Making progress in compassion

Progressives in Belgium have begun to argue for the right of individuals with mental illness to decide their own fate. Last year, three per cent of euthanasia cases in Belgium were for people with psychiatric conditions. In the last month, a highly publicised decision will allow Laura, a 24-year-old woman, to receive a lethal injection to end her psychological pain. Laura, who is otherwise physically healthy, has depression. She reportedly told Belgian newspaper, De Morgan, ‘Life, that’s not for me.’

It is not a new idea that psychic pain can be rationally addressed through suicide. The cornerstone of the anti-psychiatry movement, brought to prominence by figures such as Thomas Szasz, was to emphasise the ever-present sanity in people with all kinds of mental illness, however florid the psychosis, however dark the depression. Taking away people’s power to choose their own path – life or suicide, hospitalisation or remaining at home, radical treatment or a Caribbean holiday – was paternalistic and unhelpful.

There remains a thread of progressive thought which dismisses the role psychiatry can play. Medications are akin to the soma depicted in Brave New World, ways to shut off pain without addressing its real source. Psychic pain emerges when it is useful for an individual to feel it. The mental health system is a form of Foucauldian bio-power, a kind of neoliberal conspiracy to make people work more and harder and forget the cost. Feeling exhausted and sad just means you’re paying attention.

I know these views well. They were mine. So, one winter, it seemed natural to stay in my room to avoid the cold. The food outside was disgusting because it was preservative-laden gloop, the landscape turned grey and soulless because it was part of my personal aesthetic, gravity more powerfully weighed me down because Bush was still President.

One day though, I sought a solution in the medical system.
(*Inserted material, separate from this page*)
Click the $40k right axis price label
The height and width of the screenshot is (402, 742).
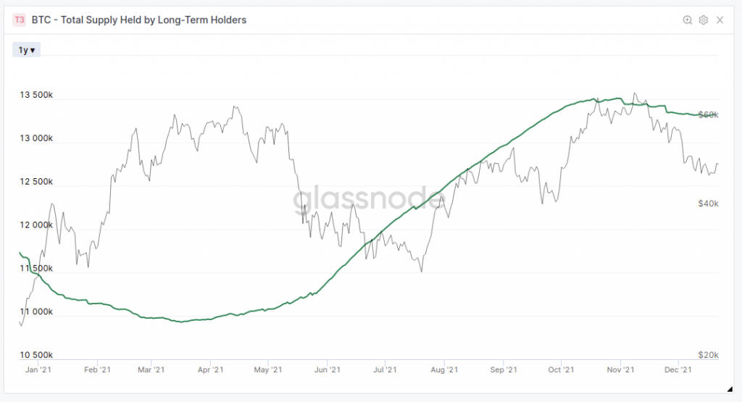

It was here that the issues of the world were bracketed and neurotransmitters became the target for treatment. Even in therapy, some strands of which explore the role of one’s autobiography and relationships, the issues that pressed me were not pressed. Why is it that mental illness has become so ubiquitous? What is it about the intersections of my life and those of so many others that have become so toxic? Is the disconnection I feel with society mostly real or mostly imagined?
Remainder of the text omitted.